DeepSeek’s A.I. Technologies
DeepSeek, which has sent shockwaves through Silicon Valley, has been making waves by releasing AI technologies that match the performance of anything else on the market. The prevailing wisdom had been that the most powerful systems could not be built without billions of dollars in specialized computer chips, but DeepSeek claims to have created its technologies using far fewer resources.
AI Companies and Open Sourcing
AI companies like DeepSeek and OpenAI rely heavily on a practice called open sourcing, freely sharing code that underpins their technologies and reusing code shared by others. They see this as a way of accelerating technological development. AI companies also need massive amounts of online data to train their systems, which learn their skills by pinpointing patterns in text, computer programs, images, sounds, and videos.

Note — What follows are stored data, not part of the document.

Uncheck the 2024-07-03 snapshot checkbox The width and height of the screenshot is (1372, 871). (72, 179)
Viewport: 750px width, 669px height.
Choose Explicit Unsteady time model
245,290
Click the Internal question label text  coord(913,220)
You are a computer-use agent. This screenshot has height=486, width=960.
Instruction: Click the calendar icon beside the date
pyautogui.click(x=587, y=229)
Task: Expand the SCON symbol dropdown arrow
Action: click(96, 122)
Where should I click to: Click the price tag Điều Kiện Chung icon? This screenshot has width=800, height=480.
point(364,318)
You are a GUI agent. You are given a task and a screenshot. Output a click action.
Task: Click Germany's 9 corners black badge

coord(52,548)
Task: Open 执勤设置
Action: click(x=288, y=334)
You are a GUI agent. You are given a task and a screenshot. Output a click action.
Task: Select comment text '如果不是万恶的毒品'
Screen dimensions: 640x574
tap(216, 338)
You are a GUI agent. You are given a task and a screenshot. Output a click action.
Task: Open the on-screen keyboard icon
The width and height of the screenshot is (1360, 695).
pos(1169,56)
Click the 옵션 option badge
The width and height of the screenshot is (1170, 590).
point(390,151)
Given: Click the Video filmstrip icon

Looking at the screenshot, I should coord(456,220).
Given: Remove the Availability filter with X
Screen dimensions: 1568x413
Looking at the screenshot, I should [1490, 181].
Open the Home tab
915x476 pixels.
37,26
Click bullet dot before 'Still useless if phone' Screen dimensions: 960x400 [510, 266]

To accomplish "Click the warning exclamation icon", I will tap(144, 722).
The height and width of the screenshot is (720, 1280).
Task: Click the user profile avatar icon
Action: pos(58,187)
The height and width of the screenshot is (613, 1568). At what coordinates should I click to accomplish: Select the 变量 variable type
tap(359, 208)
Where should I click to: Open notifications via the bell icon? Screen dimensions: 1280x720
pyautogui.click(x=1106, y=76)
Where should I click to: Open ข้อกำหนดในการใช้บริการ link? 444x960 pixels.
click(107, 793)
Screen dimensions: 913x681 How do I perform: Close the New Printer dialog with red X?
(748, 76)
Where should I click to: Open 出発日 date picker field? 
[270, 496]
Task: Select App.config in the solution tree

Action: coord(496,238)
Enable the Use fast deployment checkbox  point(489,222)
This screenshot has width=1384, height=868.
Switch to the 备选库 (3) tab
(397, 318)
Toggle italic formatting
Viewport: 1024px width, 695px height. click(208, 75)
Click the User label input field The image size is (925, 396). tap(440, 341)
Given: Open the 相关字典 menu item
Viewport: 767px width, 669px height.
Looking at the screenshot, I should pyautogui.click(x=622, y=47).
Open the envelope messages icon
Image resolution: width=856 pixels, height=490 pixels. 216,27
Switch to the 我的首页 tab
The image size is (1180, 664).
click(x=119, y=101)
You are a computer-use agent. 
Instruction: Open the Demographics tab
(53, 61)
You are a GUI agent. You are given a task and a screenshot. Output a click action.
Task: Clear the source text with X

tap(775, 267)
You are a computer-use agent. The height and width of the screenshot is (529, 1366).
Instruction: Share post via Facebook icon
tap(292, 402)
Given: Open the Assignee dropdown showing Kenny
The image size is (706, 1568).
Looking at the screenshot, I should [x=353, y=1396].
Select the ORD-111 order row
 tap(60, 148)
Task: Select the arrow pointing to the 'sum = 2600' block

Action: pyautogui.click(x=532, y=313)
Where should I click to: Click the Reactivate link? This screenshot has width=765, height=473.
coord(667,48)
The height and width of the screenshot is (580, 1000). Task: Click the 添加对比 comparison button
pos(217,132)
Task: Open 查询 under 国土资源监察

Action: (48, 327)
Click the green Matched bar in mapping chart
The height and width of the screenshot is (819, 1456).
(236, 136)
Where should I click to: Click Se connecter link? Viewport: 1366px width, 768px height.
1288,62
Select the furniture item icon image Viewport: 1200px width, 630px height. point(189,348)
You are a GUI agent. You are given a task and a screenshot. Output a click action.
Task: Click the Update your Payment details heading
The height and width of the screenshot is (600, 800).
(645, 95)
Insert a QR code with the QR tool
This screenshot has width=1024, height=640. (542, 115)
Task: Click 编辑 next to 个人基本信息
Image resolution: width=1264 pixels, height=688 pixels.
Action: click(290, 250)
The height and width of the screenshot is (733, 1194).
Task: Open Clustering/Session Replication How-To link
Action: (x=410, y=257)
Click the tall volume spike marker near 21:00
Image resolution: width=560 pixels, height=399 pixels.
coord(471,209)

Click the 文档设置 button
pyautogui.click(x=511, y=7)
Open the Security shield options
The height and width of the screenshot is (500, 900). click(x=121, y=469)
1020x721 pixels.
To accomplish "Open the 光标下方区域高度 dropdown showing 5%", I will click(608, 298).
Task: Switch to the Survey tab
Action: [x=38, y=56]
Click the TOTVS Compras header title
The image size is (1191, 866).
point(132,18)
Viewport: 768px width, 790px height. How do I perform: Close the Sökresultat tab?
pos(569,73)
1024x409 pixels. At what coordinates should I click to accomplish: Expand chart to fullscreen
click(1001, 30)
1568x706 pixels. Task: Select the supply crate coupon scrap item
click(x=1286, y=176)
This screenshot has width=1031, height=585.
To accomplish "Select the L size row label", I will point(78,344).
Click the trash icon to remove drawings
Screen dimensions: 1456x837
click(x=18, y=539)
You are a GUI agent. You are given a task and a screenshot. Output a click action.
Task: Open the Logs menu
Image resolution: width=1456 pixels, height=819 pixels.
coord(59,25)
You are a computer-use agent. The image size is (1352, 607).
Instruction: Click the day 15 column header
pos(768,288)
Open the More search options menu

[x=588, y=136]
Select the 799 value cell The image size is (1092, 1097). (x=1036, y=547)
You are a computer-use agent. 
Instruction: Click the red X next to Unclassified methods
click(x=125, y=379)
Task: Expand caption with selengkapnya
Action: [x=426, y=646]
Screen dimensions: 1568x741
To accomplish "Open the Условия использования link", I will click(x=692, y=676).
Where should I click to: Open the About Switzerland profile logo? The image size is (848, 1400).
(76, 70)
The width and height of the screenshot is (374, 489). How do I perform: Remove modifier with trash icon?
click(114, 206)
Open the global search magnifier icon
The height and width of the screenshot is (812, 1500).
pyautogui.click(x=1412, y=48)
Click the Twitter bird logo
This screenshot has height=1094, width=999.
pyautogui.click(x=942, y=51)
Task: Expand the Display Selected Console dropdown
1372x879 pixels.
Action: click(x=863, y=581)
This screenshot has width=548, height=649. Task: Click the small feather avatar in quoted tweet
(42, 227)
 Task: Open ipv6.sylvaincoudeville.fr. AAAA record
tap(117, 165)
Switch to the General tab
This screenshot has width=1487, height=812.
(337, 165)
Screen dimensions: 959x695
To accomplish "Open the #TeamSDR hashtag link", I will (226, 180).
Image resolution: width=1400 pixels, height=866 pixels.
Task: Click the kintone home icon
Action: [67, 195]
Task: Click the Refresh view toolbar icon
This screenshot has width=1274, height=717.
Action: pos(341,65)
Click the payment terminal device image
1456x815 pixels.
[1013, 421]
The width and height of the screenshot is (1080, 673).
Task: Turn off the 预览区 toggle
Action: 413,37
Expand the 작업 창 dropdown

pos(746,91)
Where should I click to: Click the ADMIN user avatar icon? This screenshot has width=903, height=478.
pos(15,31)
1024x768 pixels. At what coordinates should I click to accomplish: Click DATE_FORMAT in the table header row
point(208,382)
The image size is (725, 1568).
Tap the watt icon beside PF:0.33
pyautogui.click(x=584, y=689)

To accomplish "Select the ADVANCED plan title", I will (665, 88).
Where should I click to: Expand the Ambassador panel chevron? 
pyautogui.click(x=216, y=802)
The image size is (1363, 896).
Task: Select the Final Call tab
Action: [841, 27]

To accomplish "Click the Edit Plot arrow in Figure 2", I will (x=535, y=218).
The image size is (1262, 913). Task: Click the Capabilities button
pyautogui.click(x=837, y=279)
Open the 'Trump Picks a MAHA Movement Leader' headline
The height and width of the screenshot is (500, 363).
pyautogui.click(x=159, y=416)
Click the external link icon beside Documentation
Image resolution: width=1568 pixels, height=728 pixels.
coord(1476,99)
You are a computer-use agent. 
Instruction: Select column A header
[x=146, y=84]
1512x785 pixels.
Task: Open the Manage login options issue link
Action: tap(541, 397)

Distillation and Data Harvesting
Distillation is often used to train new systems. While it is allowed by open source technologies, it may be legally problematic if a company takes data from proprietary technology. OpenAI’s terms of service explicitly prohibit anyone from using data generated by its systems to build technologies that compete in the same market.
Lawsuits Against OpenAI
OpenAI is facing more than a dozen lawsuits accusing it of illegally using copyrighted internet data to train its systems. One of these lawsuits was brought by The New York Times against OpenAI and its partner Microsoft, alleging that millions of articles published by The Times were used to train automated chatbots that now compete with the news outlet as a source of reliable information. Both OpenAI and Microsoft deny the claims.
Conclusion
The situation highlights the complex issues surrounding AI development and data harvesting. While OpenAI’s terms of service prohibit data harvesting, the company’s own practices have been called into question. The case is ongoing, and the outcome will have significant implications for the AI industry.
FAQs
Q: What is distillation in AI?
A: Distillation is a process used to train new AI systems by using data generated by existing systems.
Q: What is open sourcing in AI?
A: Open sourcing is the practice of freely sharing code that underpins AI technologies and reusing code shared by others to accelerate technological development.
Q: What are the implications of OpenAI’s terms of service breach?
A: The breach could have significant implications for the AI industry, including the potential for legal action and reputational damage.
Q: What is the current status of the lawsuit against OpenAI and Microsoft?
A: The lawsuit is ongoing, with both parties denying the claims.